Comment Re:Don't repeat yourself in a multilingual project (Score 1) 170
Online games won't play unless at the latest patch level, for example.
Because the user is using the application during a 2-hour period of having no access to the Internet.
These are mutually exclusive. Online games stop you from doing client side things because they online. An offline application can't know that validation has changed or there is an app update because it's offline. At that point, what do you do, toss out any data the user entered while they were offline?
One easy fix (again): Do your validation on the server end only. Save the data locally, and when the user goes to submit it and it fails, then you throw an error. User doesn't lose any data, and your validation will always be good.
So your suggested workflow is just to let the user enter grossly invalid data for two hours then have the server present pages of error messages once a connection is reestablished.
As I noted above, there isn't really a way around this. Even if I follow your approach, when the client and server versions mismatch because the user was offline they'll get the same pages of errors. An offline user can't get a client update to fix the client side validation because again (drumroll) they're offline.
And, when they come back online, and they get the automatic update, they now have a local user database chock full of invalid data according to local validation. Do you just toss out all that data now because it no longer meets local validation?
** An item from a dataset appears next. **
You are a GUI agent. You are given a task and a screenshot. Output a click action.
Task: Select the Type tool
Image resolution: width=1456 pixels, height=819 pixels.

Or are you intentionally going to punch holes through local validation to grandfather now broken data in?
Boy, I hope your QA team has a large alcohol budget and the world's largest whiteboard for their validation testing matrix.
Hence the growth of Node.
It's true Node is growing, but again, data validation is usually either trivial enough it can be done on the client end in any language, or complicated enough you probably don't want to be doing it on the client end any way.